### [What the task asks]
Your answer must be an exact copy of the data below, minus any pictures.

[Stored data]
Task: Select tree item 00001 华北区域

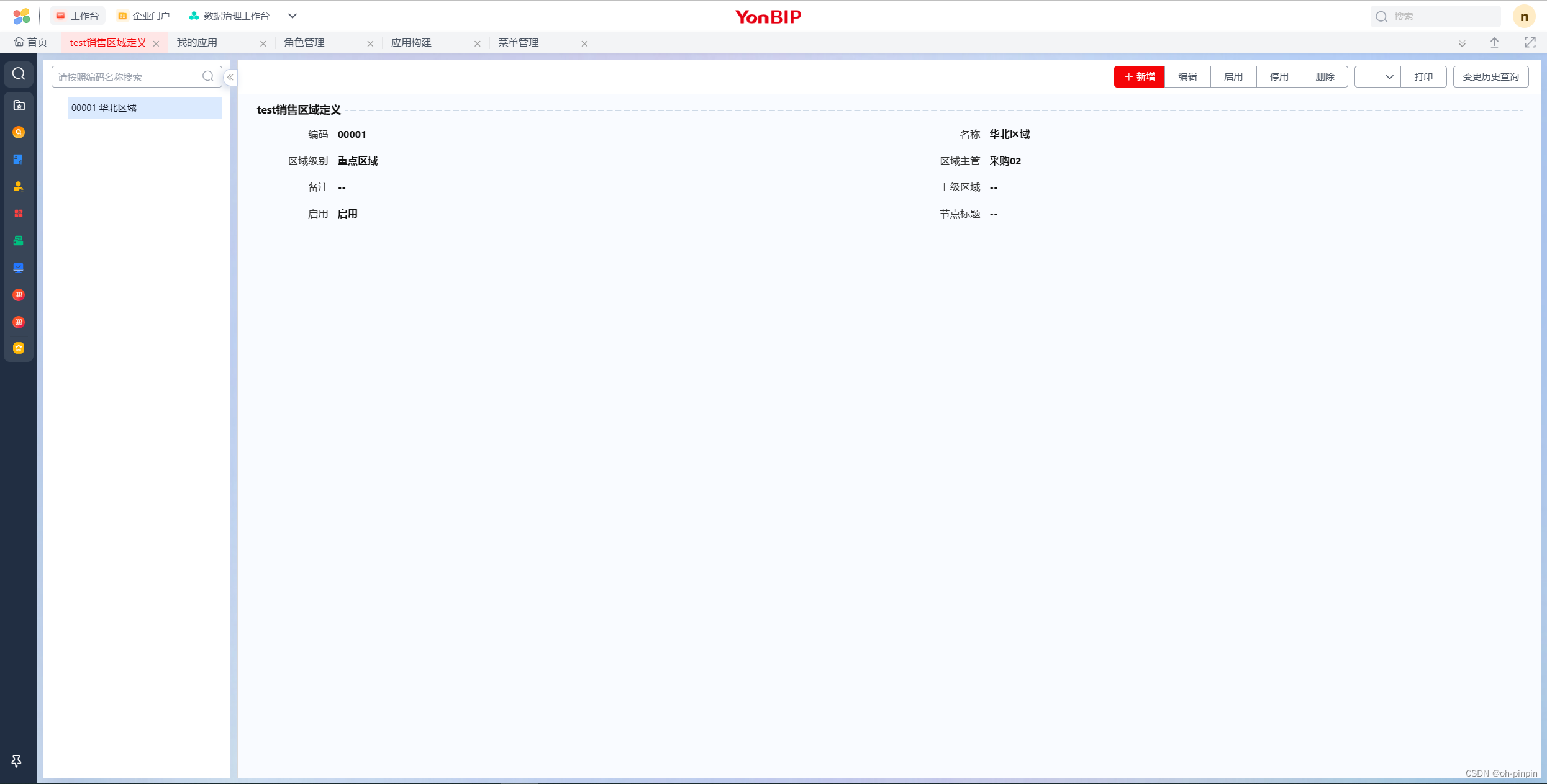Action: (x=103, y=107)
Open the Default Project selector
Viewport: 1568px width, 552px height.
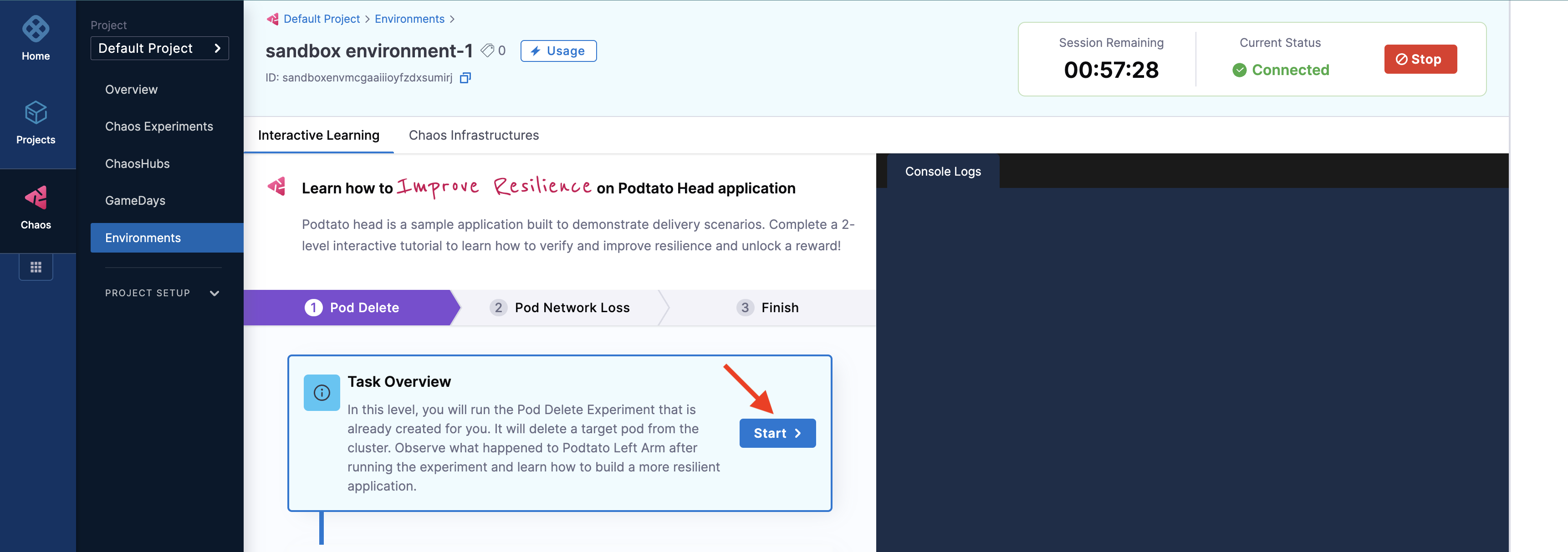[159, 49]
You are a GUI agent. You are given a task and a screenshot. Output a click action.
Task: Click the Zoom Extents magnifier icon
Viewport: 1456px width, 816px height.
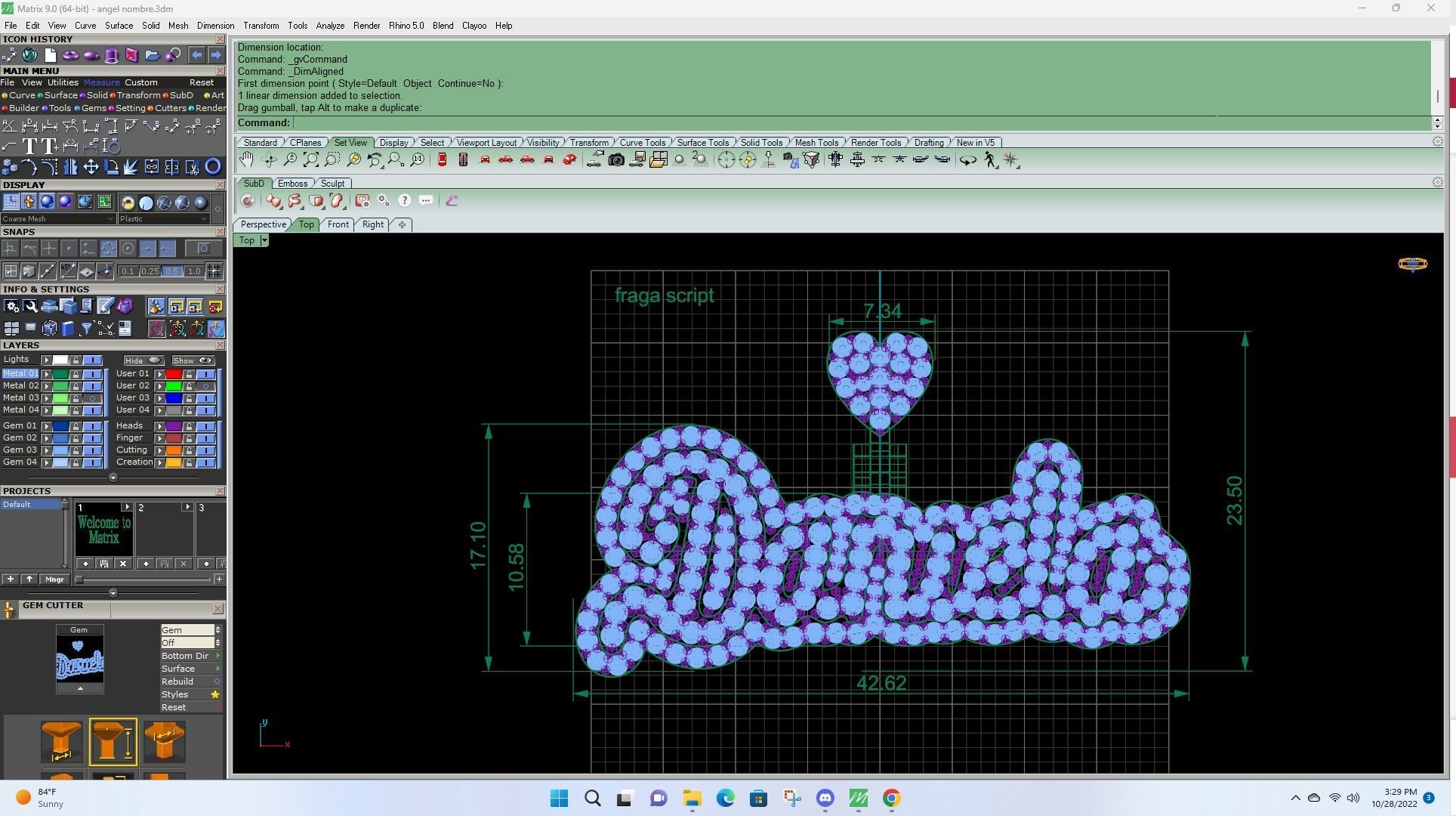(310, 160)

### [Response below]
Task: Select tree item 00001 华北区域

Action: (x=103, y=107)
Open the Default Project selector
Viewport: 1568px width, 552px height.
[159, 49]
You are a GUI agent. You are given a task and a screenshot. Output a click action.
Task: Click the Zoom Extents magnifier icon
Viewport: 1456px width, 816px height.
(310, 160)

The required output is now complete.